SOURCE DOCUMENT:

※ ※ ※

‘There is nothing from the CDC that I can trust,’ Dr. Deborah Birx said. Feared CDC’s statistics on mortality rate and case counts inflated by up to 25%
To date, there are now 1.38 million confirmed cases of coronavirus in the United States with at least 81,378 deaths. But many are now calling into questions how the Centers for Disease Control and Prevention (CDC) arrives at the mortality rates.
According to a report from The Washington Post, Deborah Birx, the White House’s coronavirus task force response coordinator, blasted the CDC in a White House coronavirus task force meeting during a discussion on COVID-19 data.
“There is nothing from the CDC that I can trust,” she told CDC Director Robert Redfield, two people familiar with the meeting told Post. The newspaper also reported that Birx and others feared that the CDC’s statistics on mortality rate and case counts were inflated by up to 25%. Birx later told The Post in a statement that “mortality is slowly declining each day.”
“To keep with this trend, it is essential that seniors and those with comorbidities shelter in place and that we continue to protect vulnerable communities,” she said. Yet other sources have shown that mortality in the US remains close to 2,000 daily deaths — and does not show a steady downward trajectory, as Birx said.

※ ※ ※

EXERCISE REQUIREMENTS:
Write the next part of the news article on Deborah Birx's criticism of CDC coronavirus figures, picking up after its final sentence. The data after this point plays no part in the work on this page.

[Stored items]

※ ※ ※

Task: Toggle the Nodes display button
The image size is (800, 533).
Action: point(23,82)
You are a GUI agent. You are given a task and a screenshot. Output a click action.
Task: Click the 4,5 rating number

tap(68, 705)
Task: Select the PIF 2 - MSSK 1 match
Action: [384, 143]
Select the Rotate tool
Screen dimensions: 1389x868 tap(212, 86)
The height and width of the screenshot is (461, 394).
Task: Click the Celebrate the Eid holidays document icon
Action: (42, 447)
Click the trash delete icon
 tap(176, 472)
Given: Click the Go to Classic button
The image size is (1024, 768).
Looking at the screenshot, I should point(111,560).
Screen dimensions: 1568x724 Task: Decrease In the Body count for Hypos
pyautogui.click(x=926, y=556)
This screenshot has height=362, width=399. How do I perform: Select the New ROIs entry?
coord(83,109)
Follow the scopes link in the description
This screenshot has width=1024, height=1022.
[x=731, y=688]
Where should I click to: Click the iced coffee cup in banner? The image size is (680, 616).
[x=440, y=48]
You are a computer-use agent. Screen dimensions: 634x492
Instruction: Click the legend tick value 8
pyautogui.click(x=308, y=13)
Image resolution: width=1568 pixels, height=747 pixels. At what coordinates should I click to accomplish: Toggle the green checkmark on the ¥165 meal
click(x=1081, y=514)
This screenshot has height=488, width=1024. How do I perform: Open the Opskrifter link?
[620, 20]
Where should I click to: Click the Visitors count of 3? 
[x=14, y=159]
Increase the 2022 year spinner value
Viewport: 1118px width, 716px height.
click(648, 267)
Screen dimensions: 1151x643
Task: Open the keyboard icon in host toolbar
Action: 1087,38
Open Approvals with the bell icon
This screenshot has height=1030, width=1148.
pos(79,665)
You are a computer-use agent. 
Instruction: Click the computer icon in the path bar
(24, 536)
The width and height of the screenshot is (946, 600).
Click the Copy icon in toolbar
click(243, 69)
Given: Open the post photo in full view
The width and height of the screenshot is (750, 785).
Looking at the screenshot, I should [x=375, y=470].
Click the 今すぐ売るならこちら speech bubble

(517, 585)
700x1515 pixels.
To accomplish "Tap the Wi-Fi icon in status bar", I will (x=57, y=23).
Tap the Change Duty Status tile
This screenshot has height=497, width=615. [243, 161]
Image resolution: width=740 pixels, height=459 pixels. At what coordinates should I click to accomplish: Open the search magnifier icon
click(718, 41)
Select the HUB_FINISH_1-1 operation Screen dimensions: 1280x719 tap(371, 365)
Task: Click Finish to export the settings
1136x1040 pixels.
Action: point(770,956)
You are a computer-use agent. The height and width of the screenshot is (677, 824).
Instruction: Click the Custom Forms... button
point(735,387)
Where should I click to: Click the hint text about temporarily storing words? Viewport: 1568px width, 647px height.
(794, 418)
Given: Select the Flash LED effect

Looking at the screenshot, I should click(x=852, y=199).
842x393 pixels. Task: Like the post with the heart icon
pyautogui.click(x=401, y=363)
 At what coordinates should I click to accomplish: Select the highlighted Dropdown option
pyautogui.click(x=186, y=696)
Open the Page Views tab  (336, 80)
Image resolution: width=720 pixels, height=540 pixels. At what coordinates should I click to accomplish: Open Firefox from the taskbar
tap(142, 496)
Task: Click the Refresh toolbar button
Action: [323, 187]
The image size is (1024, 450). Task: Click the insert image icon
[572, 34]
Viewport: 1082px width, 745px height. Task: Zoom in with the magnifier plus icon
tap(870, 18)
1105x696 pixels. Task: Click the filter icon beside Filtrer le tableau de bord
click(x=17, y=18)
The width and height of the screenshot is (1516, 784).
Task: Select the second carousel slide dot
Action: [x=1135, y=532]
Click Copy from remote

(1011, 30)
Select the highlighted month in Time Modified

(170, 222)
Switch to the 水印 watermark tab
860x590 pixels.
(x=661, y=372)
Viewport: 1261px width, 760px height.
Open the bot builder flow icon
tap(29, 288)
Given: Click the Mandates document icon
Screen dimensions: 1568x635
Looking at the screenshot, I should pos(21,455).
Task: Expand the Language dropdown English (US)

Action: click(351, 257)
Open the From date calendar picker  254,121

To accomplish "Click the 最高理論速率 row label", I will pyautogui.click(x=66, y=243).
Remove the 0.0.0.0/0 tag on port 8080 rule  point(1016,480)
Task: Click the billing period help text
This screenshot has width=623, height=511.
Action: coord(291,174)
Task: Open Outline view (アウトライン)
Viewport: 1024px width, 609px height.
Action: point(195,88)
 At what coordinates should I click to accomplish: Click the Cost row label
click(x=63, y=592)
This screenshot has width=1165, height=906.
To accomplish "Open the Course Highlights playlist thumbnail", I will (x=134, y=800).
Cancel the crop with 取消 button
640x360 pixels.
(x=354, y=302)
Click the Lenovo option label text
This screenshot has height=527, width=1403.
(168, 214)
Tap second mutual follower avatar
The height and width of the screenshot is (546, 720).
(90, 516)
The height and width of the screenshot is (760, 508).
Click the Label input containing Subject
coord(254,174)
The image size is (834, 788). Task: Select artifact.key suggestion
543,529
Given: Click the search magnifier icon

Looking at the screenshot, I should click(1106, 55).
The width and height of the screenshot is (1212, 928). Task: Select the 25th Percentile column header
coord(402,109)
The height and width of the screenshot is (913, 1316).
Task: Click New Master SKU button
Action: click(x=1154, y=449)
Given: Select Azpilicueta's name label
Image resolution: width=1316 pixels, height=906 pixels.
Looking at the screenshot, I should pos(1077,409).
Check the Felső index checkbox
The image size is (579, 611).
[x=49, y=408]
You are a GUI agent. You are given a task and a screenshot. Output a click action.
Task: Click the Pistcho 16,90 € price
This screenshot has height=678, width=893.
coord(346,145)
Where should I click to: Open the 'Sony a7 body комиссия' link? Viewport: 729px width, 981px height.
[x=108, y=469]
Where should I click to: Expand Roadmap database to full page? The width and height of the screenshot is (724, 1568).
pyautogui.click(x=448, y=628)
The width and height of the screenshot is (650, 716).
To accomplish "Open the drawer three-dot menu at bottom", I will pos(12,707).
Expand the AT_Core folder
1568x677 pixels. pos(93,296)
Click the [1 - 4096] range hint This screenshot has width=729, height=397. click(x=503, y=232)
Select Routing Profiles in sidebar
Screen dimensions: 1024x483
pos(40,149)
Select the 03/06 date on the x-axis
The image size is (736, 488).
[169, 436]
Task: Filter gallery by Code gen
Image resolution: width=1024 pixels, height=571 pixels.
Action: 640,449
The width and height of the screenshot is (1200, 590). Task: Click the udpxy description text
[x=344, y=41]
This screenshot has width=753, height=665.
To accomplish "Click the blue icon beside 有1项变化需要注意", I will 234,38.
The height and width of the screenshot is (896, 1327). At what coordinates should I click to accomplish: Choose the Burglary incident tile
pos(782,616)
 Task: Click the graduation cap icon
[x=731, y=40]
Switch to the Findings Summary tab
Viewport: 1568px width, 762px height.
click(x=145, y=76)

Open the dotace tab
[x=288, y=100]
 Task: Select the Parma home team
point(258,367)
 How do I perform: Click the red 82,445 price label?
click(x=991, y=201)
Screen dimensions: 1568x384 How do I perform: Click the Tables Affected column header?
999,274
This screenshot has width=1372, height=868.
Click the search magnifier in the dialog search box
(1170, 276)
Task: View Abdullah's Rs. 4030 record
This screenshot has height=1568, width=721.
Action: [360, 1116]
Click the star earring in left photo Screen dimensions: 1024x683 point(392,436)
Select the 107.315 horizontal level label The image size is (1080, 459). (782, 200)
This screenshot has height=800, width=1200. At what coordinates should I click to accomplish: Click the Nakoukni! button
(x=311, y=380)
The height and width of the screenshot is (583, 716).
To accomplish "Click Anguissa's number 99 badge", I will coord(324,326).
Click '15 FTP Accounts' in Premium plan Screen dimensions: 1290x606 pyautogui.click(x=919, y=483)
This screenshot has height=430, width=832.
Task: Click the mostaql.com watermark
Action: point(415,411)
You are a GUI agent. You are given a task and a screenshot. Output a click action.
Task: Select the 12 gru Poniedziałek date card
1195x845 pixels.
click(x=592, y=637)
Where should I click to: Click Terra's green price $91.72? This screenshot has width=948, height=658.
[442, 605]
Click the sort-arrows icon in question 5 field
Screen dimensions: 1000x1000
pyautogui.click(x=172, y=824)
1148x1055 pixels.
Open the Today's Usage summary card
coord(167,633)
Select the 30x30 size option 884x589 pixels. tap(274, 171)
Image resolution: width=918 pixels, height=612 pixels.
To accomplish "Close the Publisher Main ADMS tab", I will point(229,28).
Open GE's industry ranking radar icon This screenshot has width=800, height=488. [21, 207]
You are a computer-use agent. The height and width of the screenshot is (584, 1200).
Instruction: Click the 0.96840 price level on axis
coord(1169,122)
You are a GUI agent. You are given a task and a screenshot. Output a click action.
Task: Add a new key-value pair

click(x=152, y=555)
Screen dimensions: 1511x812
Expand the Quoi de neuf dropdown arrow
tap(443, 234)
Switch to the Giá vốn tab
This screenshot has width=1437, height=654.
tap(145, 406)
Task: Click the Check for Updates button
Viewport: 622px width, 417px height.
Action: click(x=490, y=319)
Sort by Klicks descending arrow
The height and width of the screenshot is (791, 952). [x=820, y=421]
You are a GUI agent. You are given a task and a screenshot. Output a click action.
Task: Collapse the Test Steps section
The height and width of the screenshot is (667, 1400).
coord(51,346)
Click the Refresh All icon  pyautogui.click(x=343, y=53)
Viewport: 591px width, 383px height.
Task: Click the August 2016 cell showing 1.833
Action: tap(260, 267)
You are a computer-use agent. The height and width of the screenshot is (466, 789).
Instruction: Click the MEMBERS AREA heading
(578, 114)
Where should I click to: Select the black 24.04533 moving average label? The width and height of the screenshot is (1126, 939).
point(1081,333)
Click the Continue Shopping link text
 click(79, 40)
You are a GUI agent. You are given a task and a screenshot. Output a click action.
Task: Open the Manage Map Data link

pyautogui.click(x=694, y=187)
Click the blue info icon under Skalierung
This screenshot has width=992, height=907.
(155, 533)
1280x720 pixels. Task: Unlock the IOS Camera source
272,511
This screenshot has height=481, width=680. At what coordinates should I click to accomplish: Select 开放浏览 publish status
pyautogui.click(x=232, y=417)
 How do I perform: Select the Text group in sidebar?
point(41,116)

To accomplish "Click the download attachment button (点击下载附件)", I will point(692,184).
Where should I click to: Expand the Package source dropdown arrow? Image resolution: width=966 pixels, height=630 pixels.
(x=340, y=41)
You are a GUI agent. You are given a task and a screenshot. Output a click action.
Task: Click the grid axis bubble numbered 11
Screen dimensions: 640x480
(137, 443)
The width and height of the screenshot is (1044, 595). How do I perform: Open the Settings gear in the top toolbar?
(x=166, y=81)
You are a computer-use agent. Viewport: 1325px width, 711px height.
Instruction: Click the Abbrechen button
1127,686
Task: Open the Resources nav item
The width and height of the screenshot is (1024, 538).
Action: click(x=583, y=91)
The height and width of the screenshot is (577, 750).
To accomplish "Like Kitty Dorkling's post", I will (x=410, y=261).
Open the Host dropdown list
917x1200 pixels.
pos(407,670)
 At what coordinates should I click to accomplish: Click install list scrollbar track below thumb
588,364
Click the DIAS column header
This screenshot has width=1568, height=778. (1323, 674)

※ ※ ※

TASK OUTPUT:
Apparently, CDC keeps two sets of books on COVID-19 deaths. One is “reporting” deaths, where the data comes from the states. The other is National Center for Health Statistics (NCHS) reporting COVID-19 deaths. The CDC reports it as “provisional.” The provisional counts for coronavirus disease (COVID-19) deaths are based on a current flow of mortality data in the National Vital Statistics System.
According to NCHS, its COVID-19 death counts may differ from other published sources, as data currently are lagged by an average of 1–2 weeks. The provisional death count is 49,867 as of 5/9/2020.*- with supposedly a 1-3 week lag.